The tone of Superkids (8–12 years) is altogether more strident. As the jacket puts it: “Help! The Zombie Adults are messing up the world! They're killing our animals, wasting our water, destroying our trees, poisoning our food ... Who can save the day? We need ... the Super Kids.” Saving the day does not simply mean protecting the environment. It means helping the homeless; cutting back on television, as “one in five children are affected by violence on TV” (adversely, one assumes); and not getting “caught up in the celebrity trap”. Nuclear power is written off as a bad idea and genetically modified foods are said to contain “random bits of DNA, all stitched together”, which will no doubt be news to their creators. These are things over which reasonable Zombie Adults can disagree.

Ella was most impressed by An Inconvenient Truth (7–18+ years), the book version of Al Gore's lecture and Oscar-winning film. With photographs, charts and not much text, it vividly explains the danger posed by climate change. “Part of some countries would go underwater ... and there are lots more wildfires,” she concluded. “It has lots of good pictures.” As a keen student of hurricanes, tornadoes and other natural disasters, Ella was enthralled; there are even polar bears. Having made such a compelling case for action, the book's suggestions for what children can do seem rather feeble: switch to low-energy bulbs and try to use your car a bit less, essentially.
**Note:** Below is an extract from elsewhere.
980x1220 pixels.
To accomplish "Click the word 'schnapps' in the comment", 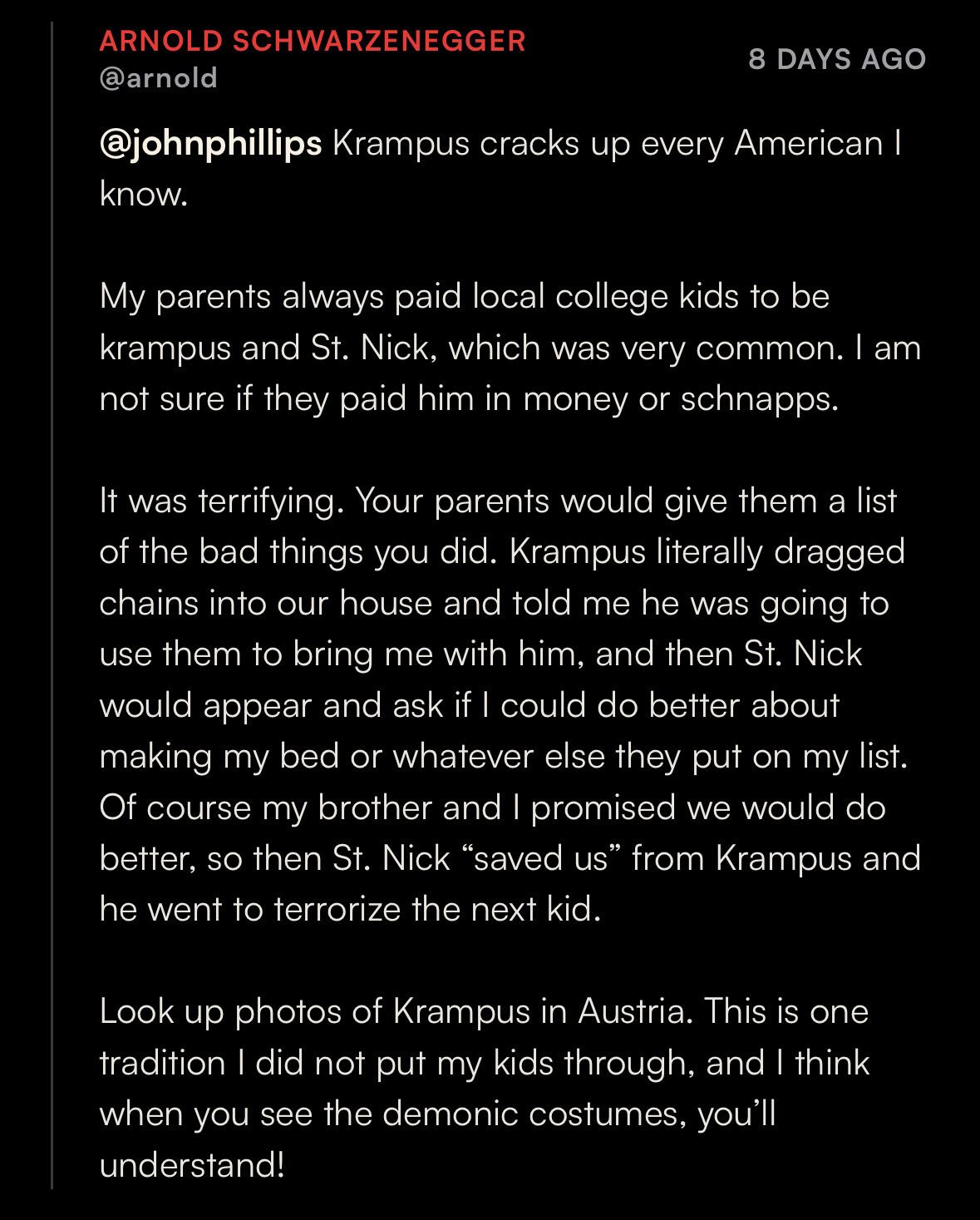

Perhaps that is inevitable. The underlying problem is that voluntary greenery by a few eco-conscious consumers in the wealthy West is not going to be enough. Voluntarism is a good way to practise for a carbon-restricted world, and can help to galvanize support for broader political action. Addressing the environmental challenges of the coming decades will require high-level political action by governments. A minority of consumers may choose to avoid incandescent lightbulbs and gas-guzzling cars, but governments can ban them outright. Ultimately, if Ella's generation is to save the world, it will be by voting for politicians who are prepared to impose tough restrictions on them. Perhaps they will be more inclined to vote for painful emissions cuts if they have grown up reading books like these and worrying about polar bears.